Wheeler believes a reclassification to Title II will give the commission the legal framework and the authority to enforce network neutrality rules on Internet service providers (ISPs) like Verizon, AT&T, and Comcast. This means that the commission will be able to make sure no carrier gives priority to one Internet content provider’s data packets over those from another.

Proponents of a Title II reclassification also believe the move is necessary to permit the FCC to collect universal service fees on data service and to implement privacy regulations.

Our source says that after the Title II reclassification becomes official, AT&T and Verizon will file lawsuits almost immediately.

AT&T VP of federal regulatory Hank Hultquist seems to set the table for a lawsuit in a blog post Monday. Hultquist explains his company’s position that the broadband service it sells is actually an “information service” and not a telecommunication service as described in Title II. It also argues that the FCC simply has no authority to reclassify broadband without first completing a complete study of the existing marketplace.

“I have no illusions that any of this will change what happens on Feb. 26. But when the FCC has to defend reclassification before an appellate court, it will have to grapple with these and other arguments,” Hultquist wrote. “Those who oppose efforts at compromise because they assume Title II rests on bullet proof legal theories are only deceiving themselves.”

Remember that the whole reason the FCC was forced to create a new “Open Internet” regulatory plan was because Verizon sued the commission over its legal standing to regulate network neutrality — and won.

The threat of the lawsuits, and prospect of months or years of legal wrangling, is giving some in Washington pause today, the source says. It might spur members of Congress on both sides of the aisle to reach an accord over a new network neutrality law.

The law, in fact, has already been introduced: The legislative proposal provides protections against Internet “fast lanes,” but it does not go so far as to reclassify the Internet under Title II.

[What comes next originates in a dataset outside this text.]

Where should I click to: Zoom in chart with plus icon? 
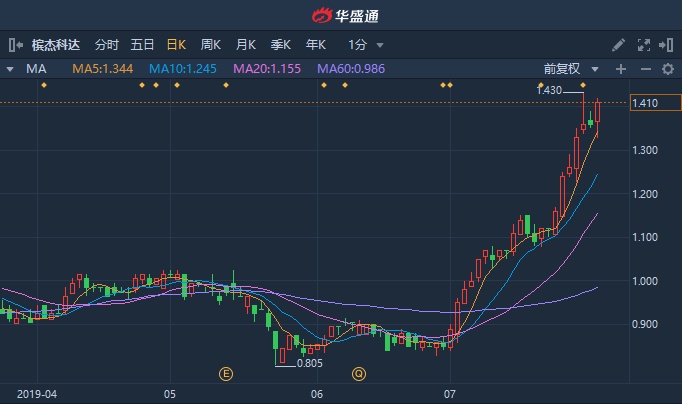click(621, 69)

The bill is sponsored by a couple of Republicans — Sen. John Thune (R-S.D.) and Rep. Fred Upton (R-Mich.) — and has almost no support from congressional Democrats. The Republicans will need a certain critical mass of Democratic support to make the bill progress and to apply pressure on the president to sign it. Any bill that smells of compromise on giving the FCC power to regulate network neutrality might give Barack Obama reason to seriously consider a veto.

The punchline here is that even without the lawsuits, the FCC could take up to a year applying such a new regulatory framework to the ISP market. There’s a very good chance, and many are thinking about this in the capital today, that we’ll be looking at the beginning of a new administration (and possibly a new FCC chief) before this major shift in Internet regulation becomes a reality.